━━ THE RECORDS ━━

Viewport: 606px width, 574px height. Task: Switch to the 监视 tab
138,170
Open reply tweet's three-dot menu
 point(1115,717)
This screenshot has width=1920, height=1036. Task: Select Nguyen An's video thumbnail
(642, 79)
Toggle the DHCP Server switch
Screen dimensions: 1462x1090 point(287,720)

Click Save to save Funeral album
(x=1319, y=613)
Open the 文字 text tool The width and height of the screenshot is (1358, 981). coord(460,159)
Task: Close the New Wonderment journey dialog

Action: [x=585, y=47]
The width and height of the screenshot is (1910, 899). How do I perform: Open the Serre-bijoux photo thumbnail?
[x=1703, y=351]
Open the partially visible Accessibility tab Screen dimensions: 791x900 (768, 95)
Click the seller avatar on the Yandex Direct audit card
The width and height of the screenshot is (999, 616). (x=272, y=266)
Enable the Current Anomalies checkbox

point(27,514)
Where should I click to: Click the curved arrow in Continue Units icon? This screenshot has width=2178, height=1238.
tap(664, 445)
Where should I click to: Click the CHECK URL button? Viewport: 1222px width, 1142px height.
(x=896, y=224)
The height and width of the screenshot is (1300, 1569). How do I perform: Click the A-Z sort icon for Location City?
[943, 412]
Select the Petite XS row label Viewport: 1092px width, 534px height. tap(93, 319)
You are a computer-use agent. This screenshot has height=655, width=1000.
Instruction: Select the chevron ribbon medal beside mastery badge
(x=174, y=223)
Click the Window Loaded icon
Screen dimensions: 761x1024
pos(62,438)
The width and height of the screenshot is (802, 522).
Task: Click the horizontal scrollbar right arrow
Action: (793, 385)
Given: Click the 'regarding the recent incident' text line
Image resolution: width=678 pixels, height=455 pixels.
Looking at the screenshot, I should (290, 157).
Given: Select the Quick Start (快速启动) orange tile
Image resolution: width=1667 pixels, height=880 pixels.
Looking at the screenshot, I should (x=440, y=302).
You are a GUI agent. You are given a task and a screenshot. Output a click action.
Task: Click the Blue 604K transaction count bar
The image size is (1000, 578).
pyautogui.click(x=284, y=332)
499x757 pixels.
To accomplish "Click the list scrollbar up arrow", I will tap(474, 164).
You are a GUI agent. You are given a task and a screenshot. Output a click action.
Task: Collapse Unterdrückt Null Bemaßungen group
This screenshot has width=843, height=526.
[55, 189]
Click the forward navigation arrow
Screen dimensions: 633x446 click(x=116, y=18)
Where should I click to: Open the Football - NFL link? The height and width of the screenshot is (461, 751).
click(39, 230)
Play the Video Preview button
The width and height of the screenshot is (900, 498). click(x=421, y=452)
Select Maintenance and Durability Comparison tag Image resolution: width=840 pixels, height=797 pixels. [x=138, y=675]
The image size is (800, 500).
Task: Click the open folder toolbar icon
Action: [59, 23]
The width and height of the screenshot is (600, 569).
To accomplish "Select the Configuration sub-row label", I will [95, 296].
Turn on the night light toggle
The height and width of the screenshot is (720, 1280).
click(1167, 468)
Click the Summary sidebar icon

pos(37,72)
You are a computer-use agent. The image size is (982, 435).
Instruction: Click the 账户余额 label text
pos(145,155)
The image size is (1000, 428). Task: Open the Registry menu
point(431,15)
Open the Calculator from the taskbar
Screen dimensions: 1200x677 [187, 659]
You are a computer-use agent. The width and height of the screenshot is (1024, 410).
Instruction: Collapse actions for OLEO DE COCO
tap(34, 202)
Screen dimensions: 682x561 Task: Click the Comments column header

━━━

> _ACTIVITY_
Check each line above for "accomplish" and return the ones that have it.

> _PROBLEM SOLUTION_
To accomplish "Click the list scrollbar up arrow", I will tap(474, 164).
To accomplish "Select the Configuration sub-row label", I will [95, 296].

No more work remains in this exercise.